Confcooperative Sanità, Milanese confermato alla presidenza, da assistenza sanitaria almeno 100mila nuovi posti
Si cura solo chi può pagare «Nel 2021 metà delle famiglie italiane hanno rinunciato a prestazioni sanitarie e cure per problemi economici, indisponibilità del servizio e inadeguatezza dell'offerta. E nel 13,9% dei casi le rinunce sono state rilevanti». Giuseppe Milanese riconfermato alla presidenza di “Confcooperative – Sanità” dall’assemblea nazionale in svolgimento a Roma richiama l’attenzione sulle difficoltà degli italiani a curarsi, così come emerso nel bilancio di Welfare delle famiglie italiane fotografato dal Cerved. I due anni e mezzo di Covid hanno aggravato un processo già evidente, ma peggiorato dalla condizione di povertà in cui versano 10 milioni di italiani, tra povertà assoluta e relativa.
«Questi numeri tracciano in modo drammatico la mappa della diseguaglianza di un Paese – dice Milanese – in cui riesce a curarsi solo chi può pagare. Come cittadini e come cooperatori non vogliamo una sanità solo per chi se la può permettere. Le cooperative, in via sussidiaria, possono indicare una terza via creando un articolato sistema multiprofessionale sul territorio grazie al network di medici, farmacisti, professionisti della salute e mutue sanitarie».

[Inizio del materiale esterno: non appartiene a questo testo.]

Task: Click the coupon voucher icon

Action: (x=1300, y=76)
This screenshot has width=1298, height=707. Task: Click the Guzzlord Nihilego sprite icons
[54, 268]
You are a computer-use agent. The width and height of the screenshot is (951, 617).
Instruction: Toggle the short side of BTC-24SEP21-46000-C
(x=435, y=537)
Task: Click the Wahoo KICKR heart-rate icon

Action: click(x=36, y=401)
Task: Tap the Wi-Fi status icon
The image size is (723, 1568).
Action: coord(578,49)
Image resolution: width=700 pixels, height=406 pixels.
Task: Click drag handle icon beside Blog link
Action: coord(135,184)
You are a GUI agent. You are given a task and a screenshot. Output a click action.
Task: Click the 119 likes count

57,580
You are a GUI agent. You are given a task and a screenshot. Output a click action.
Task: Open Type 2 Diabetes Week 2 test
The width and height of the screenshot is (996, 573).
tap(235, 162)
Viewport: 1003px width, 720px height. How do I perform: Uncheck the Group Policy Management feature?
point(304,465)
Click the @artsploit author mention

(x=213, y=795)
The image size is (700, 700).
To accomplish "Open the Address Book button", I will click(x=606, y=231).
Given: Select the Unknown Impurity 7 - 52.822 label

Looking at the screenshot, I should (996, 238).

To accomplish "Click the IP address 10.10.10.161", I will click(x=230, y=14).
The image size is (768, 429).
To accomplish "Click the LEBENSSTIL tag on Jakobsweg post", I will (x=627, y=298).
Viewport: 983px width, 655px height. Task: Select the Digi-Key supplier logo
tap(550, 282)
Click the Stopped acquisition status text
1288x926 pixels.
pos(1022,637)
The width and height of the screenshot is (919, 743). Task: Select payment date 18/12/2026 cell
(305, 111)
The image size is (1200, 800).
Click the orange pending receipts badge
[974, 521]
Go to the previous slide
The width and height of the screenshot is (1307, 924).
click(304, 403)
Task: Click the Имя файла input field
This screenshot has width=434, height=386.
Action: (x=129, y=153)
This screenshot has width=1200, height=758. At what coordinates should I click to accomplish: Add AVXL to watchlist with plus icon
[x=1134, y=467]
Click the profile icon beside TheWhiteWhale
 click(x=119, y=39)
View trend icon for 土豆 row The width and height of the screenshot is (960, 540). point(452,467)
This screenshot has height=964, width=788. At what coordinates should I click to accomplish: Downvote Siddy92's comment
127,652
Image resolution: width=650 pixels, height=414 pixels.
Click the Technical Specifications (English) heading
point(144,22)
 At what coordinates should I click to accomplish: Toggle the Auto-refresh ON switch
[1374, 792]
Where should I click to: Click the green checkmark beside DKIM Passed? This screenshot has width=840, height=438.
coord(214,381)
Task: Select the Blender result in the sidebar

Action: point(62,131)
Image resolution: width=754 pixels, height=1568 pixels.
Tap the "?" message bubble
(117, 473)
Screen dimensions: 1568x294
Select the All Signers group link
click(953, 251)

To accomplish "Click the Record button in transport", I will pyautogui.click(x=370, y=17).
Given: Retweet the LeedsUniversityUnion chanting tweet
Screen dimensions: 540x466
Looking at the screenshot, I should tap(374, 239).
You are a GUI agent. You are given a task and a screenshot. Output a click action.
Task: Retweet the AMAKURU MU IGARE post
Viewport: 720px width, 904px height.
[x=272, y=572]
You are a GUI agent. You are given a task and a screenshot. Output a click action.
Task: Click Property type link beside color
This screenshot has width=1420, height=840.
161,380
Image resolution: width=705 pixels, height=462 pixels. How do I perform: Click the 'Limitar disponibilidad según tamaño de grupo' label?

L’ospedale da solo non basta «A oltre quarant’anni dalla sua istituzione il SSN sta vivendo una crisi senza precedenti. Il risultato è l’intasamento delle strutture ospedaliere dove un ricovero costa non meno di 700 – 800 euro al giorno. Con gli stessi soldi – sottolinea Milanese – si potrebbero assistere, quotidianamente, 10 persone fuori dall’ospedale. Con 15-20 ore al mese di assistenza domiciliare potremmo da un lato rafforzare la rete dei servizi dall’altra creare 100.000 nuovi posti di lavoro».
PNRR per riorganizzare SSN «Il PNRR è una straordinaria opportunità per riscrivere e riorganizzare il Servizio Sanitario Nazionale. Ben 8 italiani su 10 ritengono, secondo il Censis, che la spesa pubblica in sanità sia un investimento da non sprecare: ospedali, sanità territoriale, personale e ammodernamento dei macchinari le prime voci su cui interventire. È sul territorio che va costruita la risposta: un sistema di assistenza primaria, una rete complessa e capillare in grado di prendere in carico direttamente nel cuore della comunità il bisogno assistenziale dei cittadini, concentrando sull’ospedale solo cure e interventi più importanti».
Non è una questione di spesa, ma di riorganizzare i servizi in un paese che cambia e che invecchia: Nel Rapporto BES ISTAT 2022 emerge chiaramente che i due anni della pandemia hanno messo a dura prova il benessere della popolazione. Quasi la metà degli anziani è in cattive condizioni di salute. In Italia le persone che hanno compiuto 75 anni sono oltre 7 milioni (erano circa 5 milioni 900 mila nel 2010), pari all’11,9% del totale della popolazione. Quasi 1 su 2 (il 47,8%) è multicronico, soffre di tre o più patologie croniche, o ha gravi limitazioni nel compiere le attività che le persone abitualmente svolgono. Tale quota è più elevata per chi vive nel Mezzogiorno (55,2% rispetto al 44,1% nel Nord e al 45,2% nel Centro) e tra le donne (52,4% rispetto al 40,9% tra gli uomini) e raggiunge il 59,4% tra le persone di 85 anni e più (rispetto al 38,8% delle persone di 75-79 anni).
Il ritardo nella gestione della non autosufficienza «I posti letto per anziani non autosufficienti nelle strutture residenziali e semiresidenziali sono meno di 300mila, solo 1/3 rispetto alla Francia e 1/4 rispetto alla Germania. Una situazione che è destinata a peggiorare nei prossimi anni con un ritmo stimato di 10.000 posti letto ogni anno. Appare profonda – continua Milanese – poi la spaccatura geografica del Paese: il 67% delle residenze sociosanitarie sono al Nord, solo l’8% al Sud, dove molti servizi di welfare vengono erogati direttamente dalle famiglie, ma non basta a far fronte alla domanda. È su questi squilibri che dobbiamo intervenire. Non spendendo di più – conclude Milanese – ma spendendo meglio».